The next study looked for clues about why we see nonconformity as a sign of status. Subjects evaluated a hypothetical M.I.T. student presenting a business plan in a competition. He used the M.I.T. PowerPoint template others were using, or he used his own. As predicted, participants saw the one who abandoned the standard template as having a better business idea, and as being more respected by his friends. They also rated him as more autonomous—someone who “can afford to do what he wants.” Further, people perceived the nonconformist as having high status and competence, because he seemed to act autonomously.

The red-sneaker effect fits in with a wider body of research on the idea that certain observable traits or behaviors signal hidden qualities by virtue of their “costliness.” For instance, a peacock’s colorful tail feathers make it easy prey for predators, but they tell a peahen that he’s fit enough to sustain the risk. The more one has of the trait to be touted (fitness, say), the less costly the signal (feathers), making the display of the signal a reliable proxy for the trait. This is how conspicuous consumption works: jewelry is costly, unless you’re rich and won’t miss the cash. Similarly, deliberate nonconformity shows that you can handle some ridicule because you’ve got social capital to burn.

The economist Nick Feltovich and his colleagues have done work demonstrating that this kind of behavior—known as costly signalling—can also lead high-status people to avoid being ostentatious. Imagine three groups of people: those with low, medium, and high amounts of a desirable trait, like wealth. Someone without much income would have to make big sacrifices to buy a BMW. If you’ve got a bit more money—you’re a medium—it’s easier for you to signal wealth, and you might buy status symbols so that no one mistakes you for a poor person. A really wealthy person, on the other hand—a high—can distinguish himself from the mediums by choosing not to send costly signals of wealth. If he has enough secondary signals of status—a prime address, a high-profile list of friends—he’ll feel secure in not being mistaken for poor. (Understatement can also work when signalling talent, popularity, or intellect. Thus, Harvard graduates say only that they went to school “in Boston.”)

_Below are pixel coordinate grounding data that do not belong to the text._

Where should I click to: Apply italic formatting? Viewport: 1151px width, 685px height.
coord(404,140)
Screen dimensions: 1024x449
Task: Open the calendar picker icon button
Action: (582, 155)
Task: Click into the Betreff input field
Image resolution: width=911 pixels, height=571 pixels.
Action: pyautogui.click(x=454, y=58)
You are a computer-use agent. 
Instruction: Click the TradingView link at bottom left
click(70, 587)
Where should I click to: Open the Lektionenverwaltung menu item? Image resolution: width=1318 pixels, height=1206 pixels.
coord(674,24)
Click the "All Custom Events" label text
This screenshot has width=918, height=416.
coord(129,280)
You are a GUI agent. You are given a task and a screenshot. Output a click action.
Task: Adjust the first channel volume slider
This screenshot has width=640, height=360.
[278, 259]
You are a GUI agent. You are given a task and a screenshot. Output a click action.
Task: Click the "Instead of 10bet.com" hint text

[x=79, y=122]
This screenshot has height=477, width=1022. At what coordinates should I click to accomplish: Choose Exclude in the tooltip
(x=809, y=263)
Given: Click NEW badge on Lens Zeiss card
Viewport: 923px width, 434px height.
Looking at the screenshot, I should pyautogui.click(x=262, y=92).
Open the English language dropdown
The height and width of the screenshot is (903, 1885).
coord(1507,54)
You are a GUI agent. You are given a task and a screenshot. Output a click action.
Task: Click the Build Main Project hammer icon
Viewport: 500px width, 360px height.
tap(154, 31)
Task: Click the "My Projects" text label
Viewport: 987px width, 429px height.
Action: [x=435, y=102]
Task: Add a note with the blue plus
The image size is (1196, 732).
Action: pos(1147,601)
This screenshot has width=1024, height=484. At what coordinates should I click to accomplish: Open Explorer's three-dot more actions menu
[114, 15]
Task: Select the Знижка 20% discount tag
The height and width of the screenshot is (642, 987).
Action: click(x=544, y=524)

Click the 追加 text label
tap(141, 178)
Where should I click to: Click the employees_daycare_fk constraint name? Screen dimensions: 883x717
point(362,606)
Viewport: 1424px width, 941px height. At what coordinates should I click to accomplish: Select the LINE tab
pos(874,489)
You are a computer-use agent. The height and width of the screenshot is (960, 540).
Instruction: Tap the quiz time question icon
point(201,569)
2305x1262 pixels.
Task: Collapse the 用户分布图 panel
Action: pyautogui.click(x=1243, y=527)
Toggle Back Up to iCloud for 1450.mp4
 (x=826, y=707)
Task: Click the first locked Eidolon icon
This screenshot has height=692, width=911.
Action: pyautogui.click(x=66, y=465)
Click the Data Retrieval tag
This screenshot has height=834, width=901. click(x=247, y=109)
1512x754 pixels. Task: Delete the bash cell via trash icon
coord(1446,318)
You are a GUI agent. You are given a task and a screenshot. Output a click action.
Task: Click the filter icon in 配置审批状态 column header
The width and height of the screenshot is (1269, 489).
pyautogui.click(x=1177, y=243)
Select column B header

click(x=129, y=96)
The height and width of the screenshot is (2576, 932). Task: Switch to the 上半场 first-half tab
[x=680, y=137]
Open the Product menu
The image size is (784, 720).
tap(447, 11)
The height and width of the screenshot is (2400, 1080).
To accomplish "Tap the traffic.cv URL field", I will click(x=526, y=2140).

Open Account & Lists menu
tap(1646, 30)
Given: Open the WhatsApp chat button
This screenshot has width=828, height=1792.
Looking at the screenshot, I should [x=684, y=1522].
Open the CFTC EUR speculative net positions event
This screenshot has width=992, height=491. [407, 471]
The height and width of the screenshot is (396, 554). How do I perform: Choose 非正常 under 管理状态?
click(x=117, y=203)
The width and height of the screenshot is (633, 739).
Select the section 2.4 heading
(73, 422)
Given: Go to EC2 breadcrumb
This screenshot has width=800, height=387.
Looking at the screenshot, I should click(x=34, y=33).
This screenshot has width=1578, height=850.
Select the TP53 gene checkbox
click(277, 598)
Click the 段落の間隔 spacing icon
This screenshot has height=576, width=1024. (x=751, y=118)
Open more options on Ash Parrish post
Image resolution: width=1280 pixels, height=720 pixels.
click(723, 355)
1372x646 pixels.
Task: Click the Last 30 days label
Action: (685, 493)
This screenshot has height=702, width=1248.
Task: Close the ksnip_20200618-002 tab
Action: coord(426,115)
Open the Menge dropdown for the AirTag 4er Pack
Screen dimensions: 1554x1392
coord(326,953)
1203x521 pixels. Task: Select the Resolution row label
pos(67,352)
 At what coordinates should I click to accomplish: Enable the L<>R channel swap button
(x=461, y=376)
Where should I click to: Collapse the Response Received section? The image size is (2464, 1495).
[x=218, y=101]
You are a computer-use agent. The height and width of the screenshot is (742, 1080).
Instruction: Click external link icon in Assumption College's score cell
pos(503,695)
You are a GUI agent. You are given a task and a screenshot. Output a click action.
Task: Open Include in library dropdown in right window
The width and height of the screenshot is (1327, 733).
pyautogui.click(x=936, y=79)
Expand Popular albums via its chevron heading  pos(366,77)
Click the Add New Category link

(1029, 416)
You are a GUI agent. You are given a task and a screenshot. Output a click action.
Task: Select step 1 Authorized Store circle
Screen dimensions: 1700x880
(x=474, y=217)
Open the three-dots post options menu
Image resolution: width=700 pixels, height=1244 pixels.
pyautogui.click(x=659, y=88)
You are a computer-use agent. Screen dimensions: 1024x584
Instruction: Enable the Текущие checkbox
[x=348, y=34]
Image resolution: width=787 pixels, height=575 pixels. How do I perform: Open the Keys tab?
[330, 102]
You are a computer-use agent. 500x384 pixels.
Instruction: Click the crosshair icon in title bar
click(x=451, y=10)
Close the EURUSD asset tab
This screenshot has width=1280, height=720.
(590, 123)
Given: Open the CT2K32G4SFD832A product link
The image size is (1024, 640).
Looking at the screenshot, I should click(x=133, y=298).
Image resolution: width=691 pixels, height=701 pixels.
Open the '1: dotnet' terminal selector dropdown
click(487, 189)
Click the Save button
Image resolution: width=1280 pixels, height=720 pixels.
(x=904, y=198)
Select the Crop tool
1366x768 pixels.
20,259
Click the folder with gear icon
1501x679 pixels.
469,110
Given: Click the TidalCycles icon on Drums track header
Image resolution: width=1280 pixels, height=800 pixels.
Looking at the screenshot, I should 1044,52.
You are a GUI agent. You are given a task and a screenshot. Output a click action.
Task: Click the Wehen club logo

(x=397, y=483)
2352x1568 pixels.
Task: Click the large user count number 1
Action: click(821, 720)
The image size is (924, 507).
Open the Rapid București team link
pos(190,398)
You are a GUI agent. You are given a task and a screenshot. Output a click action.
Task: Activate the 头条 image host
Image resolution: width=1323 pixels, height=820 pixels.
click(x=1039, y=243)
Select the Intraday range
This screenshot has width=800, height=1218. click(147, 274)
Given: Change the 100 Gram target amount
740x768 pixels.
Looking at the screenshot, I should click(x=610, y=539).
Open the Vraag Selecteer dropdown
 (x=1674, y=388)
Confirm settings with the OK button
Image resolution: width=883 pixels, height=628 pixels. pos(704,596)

Other recent research demonstrates that when people violate norms, it makes them seem powerful. In one experiment reported in 2011, by Gerben Van Kleef of the University of Amsterdam, along with colleagues, subjects imagined a scene in a city-hall waiting room. Someone stands up and either goes to the bathroom or grabs coffee from a worker’s desk. The coffee-taker was rated as more decisive and in control and as having more authority and influence. In another experiment, a bookkeeper who said it’s O.K. to bend the rules was seen as having more power than one who said it wasn’t. And in another, subjects rated a fellow subject as more powerful when he arrived late to the experiment and put his feet up on the table.

The researchers raise several questions about their findings, such as whether people in other countries and cultures would make the same inferences as their counterparts in the U.S. and Italy. Or whether there’s a sweet spot for nonconformity: too much, and maybe you’re a jerk or a weirdo. Or whether the attractiveness of the nonconformist matters. Or how one can signal that one is flouting a convention intentionally. But, for now, the conclusion seems to be that, in the right situation, breaking the rules a little can be a great way to show off—assuming you can back it up.

Gino, one of the co-authors of the Harvard research, recently received tenure at Harvard Business School; she avoids the school’s PowerPoint templates and loves her red Converse. I asked Bellezza if she ever uses nonconformity as a signal. “I’m still a doctoral student,” she said with a laugh. “I wouldn’t dare teach a class in red sneakers myself. Maybe one day, but not now.”